Gravity was extremely strong at the weekend – I know this because I went up a ladder to give a hand scraping the roof of the support coach – as I normally get vertigo standing on a thick carpet I found the whole ladder, scraper, strong breeze blowing dust around thing a bit much, but I can say with my hand on my heart that I tried. I will be back up helping on the roof just as soon as we get staging round the coach instead of ladders. Staging will also make the job much quicker because you can move around on the platform instead of having to untie the ladder, shift it a few feet, retie it and climb back up again to notice that the tools you need are still on the roof where the ladder was before...
The Five’s frames were the third 5305LA job at the weekend – both cleaning and painting. We put red paint on top of bubble-gum pink undercoat and cleaned off dirt. There’s not a lot more to be said about this long process, but it needs to be done. Anyone wanting to help progress the frames is welcome to come and join in. Training will be freely given.

__TASK SET__
a: Answer these from the weekend restoration report:
(i) What did the writer climb to help scrape the roof of the support coach?
(ii) What color paint was put on the Five's frames?
(iii) What color was the undercoat beneath that paint?
b: In the weekend restoration report, can you change "undercoat" to "primer" and give again the part that opens with the words containing "The Five’s frames" and closes with "be freely given."?
c: Could you take the weekend restoration report further from the point where it stops?

__SOURCE MATERIAL__
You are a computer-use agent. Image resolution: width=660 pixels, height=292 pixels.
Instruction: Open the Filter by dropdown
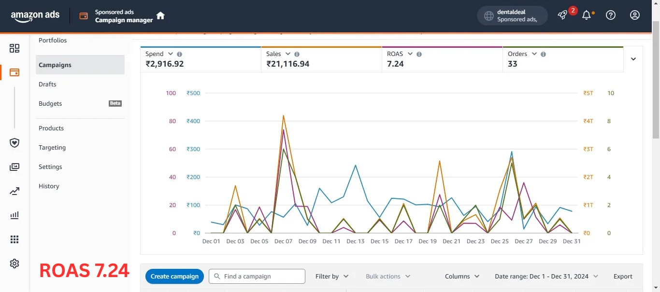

__ANSWERS IN ORDER__
a:
(i) A ladder
(ii) Red
(iii) Bubble-gum pink

b:
The Five’s frames were the third 5305LA job at the weekend – both cleaning and painting. We put red paint on top of bubble-gum pink primer and cleaned off dirt. There’s not a lot more to be said about this long process, but it needs to be done. Anyone wanting to help progress the frames is welcome to come and join in. Training will be freely given.

c:
Training – that reminds me – Alan gave a gang of cleaners a master class in how to clean an engine on Saturday morning (yes – Lamiel was in traffic – how did you guess?). Some people think “how hard can it be? You take the dirt off – what else is there to do?” Well, they found out that it’s not as simple as that. First you need the right kit – White Spirit (paraffin is a no-no – it spoils the surface of the varnish – we never put paraffin on paintwork) and Soft cloth – please, no buttons, zips or grit. Then you apply the clean spirit to a bit of clean rag and wipe off the dirt, turn the cloth over, wipe some more. Find a clean portion of rag, pour on some clean spirit and carry on (note that the dirty rag is never dipped in the spirit – that way the spirit stays clean). Then you take a clean dry rag and regularly remove the softened dirt. You carry on like this until a clean white cloth comes away clean and white. Although it sounds long-winded this method works, and it works surprisingly quickly, because you are always taking dirt away - unlike other methods which rely on moving the dirt around the locomotive by transferring the dirt to the bucket using a brush and then using the brush to bring the dirt back to a different part of the loco. Plus, at the end of the session, any unused spirit still clean and in the bottle ready for next time, not dirty in a bucket left out in the rain.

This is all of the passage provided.